To the newcomers, this is a haven where they find shelter, food, physical safety, and the assurance that tomorrow will bring more of the same. As the year progresses, the walls fill with posters, the bedside tables sprout treasures, and the house becomes home.

It has been more than 20 years since Aiman Habawal completed ninth-grade at Schneller and graduated, but his eyes fill with tears as he relives the old days. "You are in a family," Mr. Habawal says. "There are 20 persons living together, eating, washing, playing, studying - all that together. It is a good family, and the house father is a great father."

Habawal's father abandoned him and his mother, leaving them destitute.

"If Schneller had not existed," he says, "I would have lived on the street. The future would have been nothing." Instead, he spent summer holidays working as a "gofer" in a salon.
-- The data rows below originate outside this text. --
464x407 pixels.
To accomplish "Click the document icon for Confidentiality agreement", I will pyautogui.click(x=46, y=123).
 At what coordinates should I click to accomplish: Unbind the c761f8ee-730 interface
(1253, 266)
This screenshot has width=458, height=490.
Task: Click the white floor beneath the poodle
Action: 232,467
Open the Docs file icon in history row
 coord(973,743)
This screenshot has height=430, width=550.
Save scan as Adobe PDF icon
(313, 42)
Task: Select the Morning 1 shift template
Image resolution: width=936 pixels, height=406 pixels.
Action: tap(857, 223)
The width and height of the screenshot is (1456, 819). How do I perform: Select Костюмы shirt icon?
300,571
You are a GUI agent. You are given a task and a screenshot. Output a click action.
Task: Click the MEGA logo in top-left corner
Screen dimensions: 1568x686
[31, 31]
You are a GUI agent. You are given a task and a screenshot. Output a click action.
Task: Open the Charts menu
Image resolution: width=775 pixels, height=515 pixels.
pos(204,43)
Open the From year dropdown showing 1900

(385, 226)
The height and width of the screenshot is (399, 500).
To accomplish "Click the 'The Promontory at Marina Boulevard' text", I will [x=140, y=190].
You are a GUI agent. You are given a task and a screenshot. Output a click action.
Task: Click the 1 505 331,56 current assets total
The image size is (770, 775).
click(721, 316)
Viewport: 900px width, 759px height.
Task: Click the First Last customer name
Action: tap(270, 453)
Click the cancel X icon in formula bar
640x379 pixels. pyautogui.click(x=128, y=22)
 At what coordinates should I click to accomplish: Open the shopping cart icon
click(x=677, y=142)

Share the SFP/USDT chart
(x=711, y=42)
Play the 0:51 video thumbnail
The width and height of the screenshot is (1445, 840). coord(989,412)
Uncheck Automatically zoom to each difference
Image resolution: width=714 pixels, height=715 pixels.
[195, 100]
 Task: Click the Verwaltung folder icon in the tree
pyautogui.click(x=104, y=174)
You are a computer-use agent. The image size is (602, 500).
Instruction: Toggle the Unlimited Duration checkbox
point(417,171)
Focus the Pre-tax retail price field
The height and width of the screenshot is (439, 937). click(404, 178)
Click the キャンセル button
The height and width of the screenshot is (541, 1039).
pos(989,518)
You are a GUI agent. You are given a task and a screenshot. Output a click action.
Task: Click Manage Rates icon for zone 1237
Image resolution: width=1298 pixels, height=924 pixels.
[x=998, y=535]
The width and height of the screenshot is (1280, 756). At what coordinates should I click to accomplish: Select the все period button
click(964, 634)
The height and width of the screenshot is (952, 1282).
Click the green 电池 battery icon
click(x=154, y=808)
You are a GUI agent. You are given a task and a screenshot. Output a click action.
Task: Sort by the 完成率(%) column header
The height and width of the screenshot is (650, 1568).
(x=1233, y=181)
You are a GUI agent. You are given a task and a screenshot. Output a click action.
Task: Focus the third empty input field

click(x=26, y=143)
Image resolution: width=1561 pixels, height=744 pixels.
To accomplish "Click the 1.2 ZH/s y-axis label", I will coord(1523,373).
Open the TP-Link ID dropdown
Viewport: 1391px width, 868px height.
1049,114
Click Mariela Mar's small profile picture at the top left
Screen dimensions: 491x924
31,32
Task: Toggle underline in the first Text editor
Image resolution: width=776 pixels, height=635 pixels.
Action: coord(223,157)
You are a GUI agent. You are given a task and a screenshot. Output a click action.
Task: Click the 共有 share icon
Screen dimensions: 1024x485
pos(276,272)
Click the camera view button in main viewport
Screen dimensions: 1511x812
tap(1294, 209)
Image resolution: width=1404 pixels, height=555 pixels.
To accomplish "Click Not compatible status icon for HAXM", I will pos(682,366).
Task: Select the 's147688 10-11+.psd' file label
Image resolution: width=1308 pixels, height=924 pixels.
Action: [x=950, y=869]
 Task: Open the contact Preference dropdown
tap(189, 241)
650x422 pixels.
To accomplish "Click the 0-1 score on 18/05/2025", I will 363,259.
Eventually his hard work and attitude impressed his employers and they decided to train him.

Today, Habawal is the founder and director of two cosmetology schools in Jordan that train 300 students a year.

Schneller's alum-ni work at NASA in the United States, head small businesses, and pursue careers in Europe and the Persian Gulf.

Graduates typically find jobs within months. Some attribute this success to the small classes - 15 students on average - and the quality of vocational training in metalworking, carpentry, and mechanics.

But Habawal points to the fact that Schneller imparts lessons on how to forge meaningful ties. "Everyone can teach you how to read and write," he says. "The most important thing is to teach you how to feel and how to act with your friends, your relatives."

Everything about life on campus is geared toward this. The boys change houses each year, for example. "We cannot afford any isolation," Mansour says. "People need to communicate and deal with one another so no factions can form."

Besides myriad impromptu conversations with faculty and administrators, students meet with a handful of peers culled from various houses for weekly two-hour discussions. Whether it is to digest news of the latest rash of killings in the Israeli-Palestinian conflict or to talk about their dreams, aspirations, and fears, the boys here speak freely. And they have the ear of adult educators who model for them what Mansour calls "respectful listening."

Mansour has transformed from reticent appointee to a vocal champion of the school, and his greatest worry is how to keep it going. Schneller must raise some $210,000 of the $710,000 it takes each year to provide free housing and services to the students. The school's vocational workshops run profitable side businesses, and Mansour hopes to generate more. He's exploring the possibility of raising rabbits for money; he already has a few hopping in his yard.

For Mansour and the rest of the staff, the stakes are enormous. They believe Schneller does more than turn out employable young men. It steers the disaffected away from violence by giving them something they might not want to risk losing. It offers them positive ways to connect with the world, a sense of possibility and hope.

Experts have different views about the degree to which such small-scale efforts can reduce violence in the Middle East.

Laura Drake, editor of the Springfield, Va.-based Middle East Affairs Journal, says that although programs like Schneller's strengthen the individual, "issues [of terrorism] are much too broad for change at a micro level to have an impact."

Others say there is a more far-reaching effect. Peace is "absolutely not" just a matter of geopolitics, says Mary Jane Deeb, a specialist on the Arab world at the Library of Congress and a professor at American University. One type of violence is born "out of a sense of duty, an idealism," she says, but that is "quite different from people turning to violence out of a sense of desperation, of no light at the end of the tunnel." Schneller, she says, helps children who potentially could fall into the latter category.

Whatever the experts say, Mansour is happy to speak of the school's mission in sweeping terms: "Despite what is happening [in the West Bank, Gaza, and Israel], we are doing something unique on behalf of Christ, on behalf of humanity."